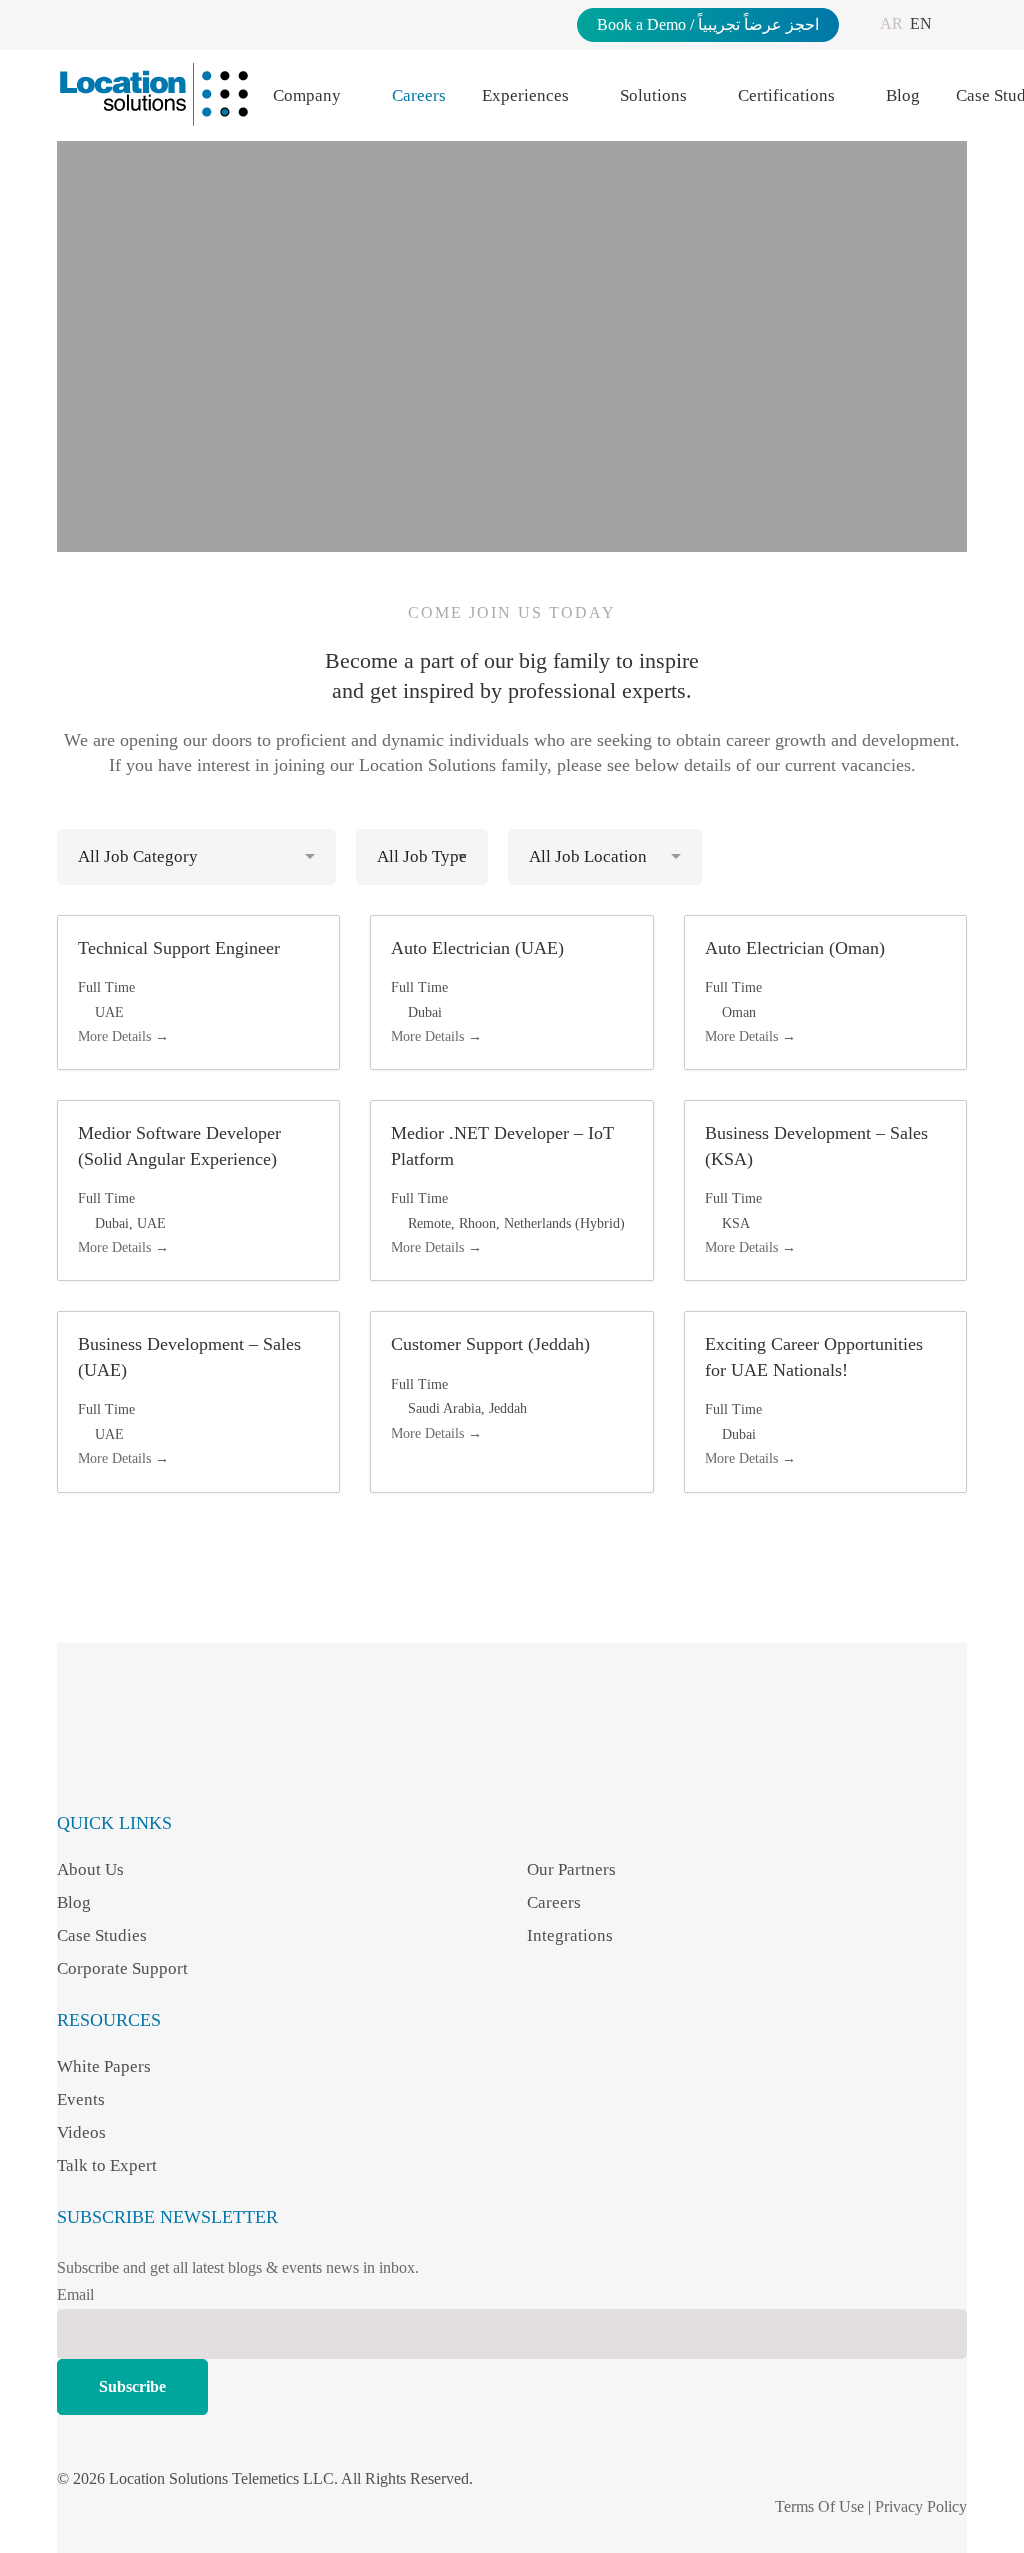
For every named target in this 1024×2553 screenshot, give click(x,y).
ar (891, 24)
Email (75, 2294)
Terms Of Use (819, 2506)
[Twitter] (240, 1763)
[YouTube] (197, 1763)
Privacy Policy (921, 2506)
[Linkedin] (154, 1763)
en (921, 24)
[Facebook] (68, 1763)
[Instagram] (111, 1763)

##########

> WORK REQUIRED:
Please extract exactly, and only, the lines from the line containing "[Twitter] (240, 1763)" through the last line of the records.

> EXERCISE OUTPUT:
[Twitter] (240, 1763)
[YouTube] (197, 1763)
Privacy Policy (921, 2506)
[Linkedin] (154, 1763)
en (921, 24)
[Facebook] (68, 1763)
[Instagram] (111, 1763)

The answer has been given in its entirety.